Would you like them to take part in clinical research?
As a volunteer in a research study, your loved one will receive study-related medical care from the study doctor and regular follow-up of their condition to monitor the effectiveness of the care they will receive. The results of this research will be used to find out if the investigational medication being studied will be of benefit to other patients with Alzheimer’s disease, and whether it will be made widely available in Canada. Study volunteers are an important part of moving medical care forward.
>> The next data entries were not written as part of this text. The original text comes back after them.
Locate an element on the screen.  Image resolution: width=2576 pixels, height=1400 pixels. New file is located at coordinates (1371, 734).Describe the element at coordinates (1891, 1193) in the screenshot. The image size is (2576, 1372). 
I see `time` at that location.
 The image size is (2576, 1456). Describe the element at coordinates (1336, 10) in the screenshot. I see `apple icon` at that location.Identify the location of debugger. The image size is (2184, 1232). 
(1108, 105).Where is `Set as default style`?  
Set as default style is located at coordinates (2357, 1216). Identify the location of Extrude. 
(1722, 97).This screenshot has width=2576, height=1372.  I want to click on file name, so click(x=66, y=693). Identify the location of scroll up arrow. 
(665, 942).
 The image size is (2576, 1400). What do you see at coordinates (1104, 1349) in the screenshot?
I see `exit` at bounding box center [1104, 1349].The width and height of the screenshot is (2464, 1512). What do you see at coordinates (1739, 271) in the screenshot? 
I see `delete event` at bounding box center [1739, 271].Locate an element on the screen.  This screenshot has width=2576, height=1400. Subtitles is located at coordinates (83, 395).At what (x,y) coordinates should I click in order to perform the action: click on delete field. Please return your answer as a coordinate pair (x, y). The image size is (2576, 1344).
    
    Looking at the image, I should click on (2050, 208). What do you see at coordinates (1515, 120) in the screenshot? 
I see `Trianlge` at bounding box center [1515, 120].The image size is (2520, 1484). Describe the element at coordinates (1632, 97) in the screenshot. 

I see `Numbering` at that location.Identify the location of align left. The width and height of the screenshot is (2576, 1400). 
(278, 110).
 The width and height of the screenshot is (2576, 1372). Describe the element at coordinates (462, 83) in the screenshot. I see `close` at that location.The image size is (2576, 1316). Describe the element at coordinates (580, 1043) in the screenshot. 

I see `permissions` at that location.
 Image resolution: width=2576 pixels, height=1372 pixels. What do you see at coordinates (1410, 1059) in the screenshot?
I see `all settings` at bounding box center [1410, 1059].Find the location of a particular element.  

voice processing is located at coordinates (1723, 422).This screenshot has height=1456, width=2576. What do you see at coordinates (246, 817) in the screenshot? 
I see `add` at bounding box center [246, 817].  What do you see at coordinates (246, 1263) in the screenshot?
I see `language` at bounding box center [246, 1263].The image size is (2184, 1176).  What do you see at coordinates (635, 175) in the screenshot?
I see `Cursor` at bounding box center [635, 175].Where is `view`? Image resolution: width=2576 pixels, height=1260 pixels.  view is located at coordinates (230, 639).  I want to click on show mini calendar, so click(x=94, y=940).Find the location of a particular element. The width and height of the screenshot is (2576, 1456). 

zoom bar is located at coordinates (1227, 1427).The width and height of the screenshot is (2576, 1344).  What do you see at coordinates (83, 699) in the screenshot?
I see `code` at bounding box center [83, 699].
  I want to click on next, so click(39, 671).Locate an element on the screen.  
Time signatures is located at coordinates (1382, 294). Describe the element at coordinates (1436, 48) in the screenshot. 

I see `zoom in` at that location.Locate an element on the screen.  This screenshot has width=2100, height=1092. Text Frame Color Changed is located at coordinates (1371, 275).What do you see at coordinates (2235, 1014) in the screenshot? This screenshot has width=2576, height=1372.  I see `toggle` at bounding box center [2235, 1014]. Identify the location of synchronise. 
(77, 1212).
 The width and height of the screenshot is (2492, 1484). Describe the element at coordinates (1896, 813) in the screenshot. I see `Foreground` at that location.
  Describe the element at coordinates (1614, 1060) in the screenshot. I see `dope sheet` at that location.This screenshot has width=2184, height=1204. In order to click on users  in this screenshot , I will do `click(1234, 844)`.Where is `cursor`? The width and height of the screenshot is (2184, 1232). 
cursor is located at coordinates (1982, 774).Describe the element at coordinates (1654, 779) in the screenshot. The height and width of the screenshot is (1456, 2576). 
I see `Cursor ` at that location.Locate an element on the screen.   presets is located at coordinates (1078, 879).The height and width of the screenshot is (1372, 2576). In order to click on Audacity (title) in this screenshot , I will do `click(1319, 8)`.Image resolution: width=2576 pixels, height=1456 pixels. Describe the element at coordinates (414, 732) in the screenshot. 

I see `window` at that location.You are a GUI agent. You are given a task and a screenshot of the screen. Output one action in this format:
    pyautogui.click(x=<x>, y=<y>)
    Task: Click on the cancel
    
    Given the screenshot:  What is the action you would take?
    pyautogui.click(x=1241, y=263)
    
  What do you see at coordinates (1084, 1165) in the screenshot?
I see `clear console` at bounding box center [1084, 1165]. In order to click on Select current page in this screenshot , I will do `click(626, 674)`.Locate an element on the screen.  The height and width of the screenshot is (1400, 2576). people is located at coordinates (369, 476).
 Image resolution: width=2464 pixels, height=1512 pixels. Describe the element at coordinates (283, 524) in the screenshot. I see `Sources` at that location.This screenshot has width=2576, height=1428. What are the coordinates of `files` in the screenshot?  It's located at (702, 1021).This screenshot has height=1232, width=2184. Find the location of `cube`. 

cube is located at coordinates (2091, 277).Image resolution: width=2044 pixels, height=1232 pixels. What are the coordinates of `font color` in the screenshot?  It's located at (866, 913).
Your loved one may qualify to participate in this study if they:
- Are between the ages of 50 and 87 years, inclusive
- Meet the National Institute on Aging and Alzheimer’s Association Framework criteria for individuals in clinical Stage 4 or 5 of the Alzheimer’s continuum
- Show evidence of AD pathophysiology, confirmed either prior to or during screening visit
- Are receiving background AD medications, the dosing regimen must be stable for at least 12 weeks prior to randomization
- Have been a non-smoker for at least 3 years
- Have a study partner available to be with them during the course of the study
Your loved one may not qualify to participate in this study if they:
- Have any neurological condition other than AD that significantly contributes to the subject’s dementia
- Have any current primary psychiatric diagnosis other than AD if it is likely to confound cognitive assessment or ability to comply with study procedures
- Have any suicidal ideation during the past 3 months or suicidal behavior during the past 12 months
- Have any history of alcohol or substance use disorder within 2 years of screening
- Have a history of transient ischemic attack or stroke within 12 months of screening
- Have severe head trauma or head trauma considered likely to be contributing to the subject’s cognitive impairment
- Have insufficiently controlled diabetes or hypertension
- Have a BMI less than 18.5 or greater than 35.0
- Have experienced COVID-19 infection within 3 months of screening. If they have no history of a prior COVID-19 infection, subject must be fully vaccinated for COVID-19 at least 2 weeks prior to randomization
There are other eligibility requirements that the study doctor will review. Only the study doctor can finally determine whether they are eligible to participate in the study or not.